» **Required action**
In the listing below, locate the line that contains "Given: Click the 2,100.00" and the line that contains "Click the Drop". Restate word for word those two lines and every line between them, and nothing else.

-- Supplied records follows --

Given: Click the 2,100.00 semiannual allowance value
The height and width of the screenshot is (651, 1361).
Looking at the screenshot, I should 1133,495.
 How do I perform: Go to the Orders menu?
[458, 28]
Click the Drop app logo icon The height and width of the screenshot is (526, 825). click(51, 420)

-- Supplied records concluded --
-- Supplied records follows --

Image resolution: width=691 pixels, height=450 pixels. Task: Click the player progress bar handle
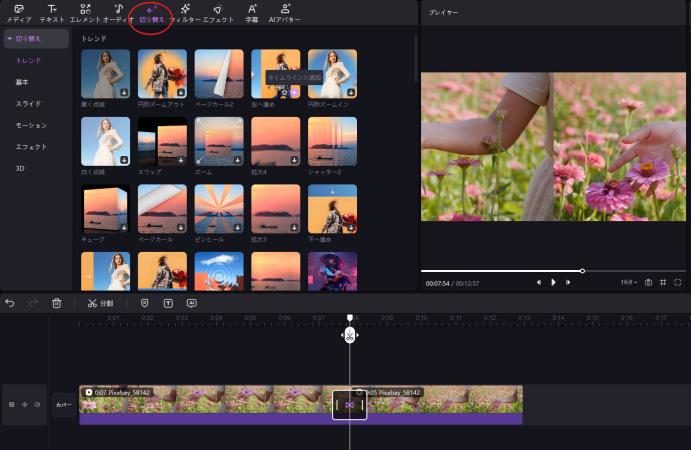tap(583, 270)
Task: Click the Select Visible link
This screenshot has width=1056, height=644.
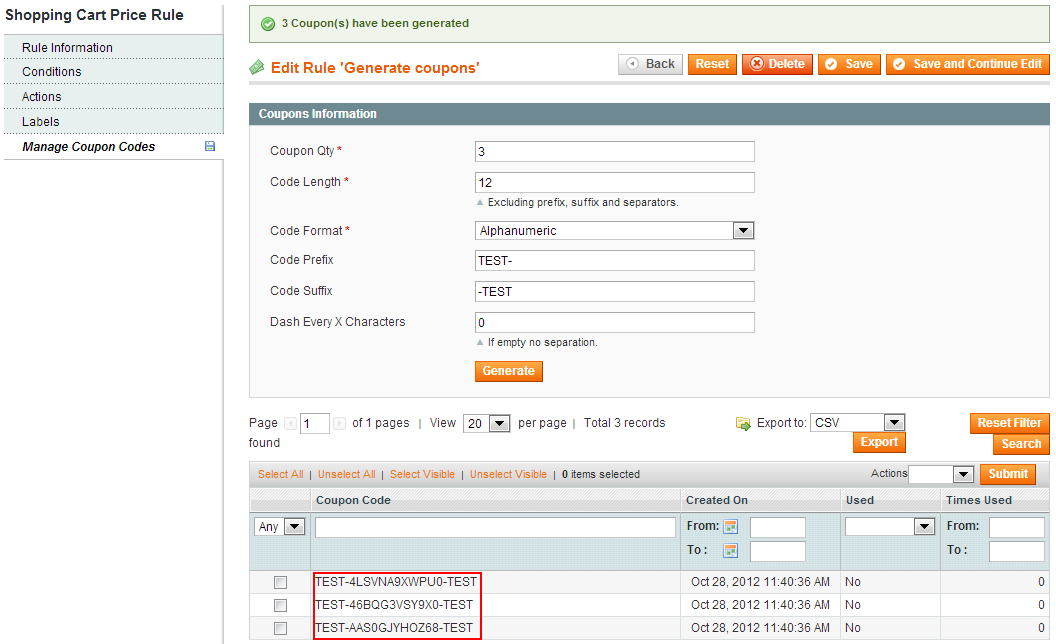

-- Supplied records concluded --
-- Supplied records follows --

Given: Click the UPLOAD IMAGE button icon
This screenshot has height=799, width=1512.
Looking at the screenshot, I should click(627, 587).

-- Supplied records concluded --

» **Result of the exercise**
Given: Click the 2,100.00 semiannual allowance value
The height and width of the screenshot is (651, 1361).
Looking at the screenshot, I should 1133,495.
 How do I perform: Go to the Orders menu?
[458, 28]
Click the Drop app logo icon The height and width of the screenshot is (526, 825). click(51, 420)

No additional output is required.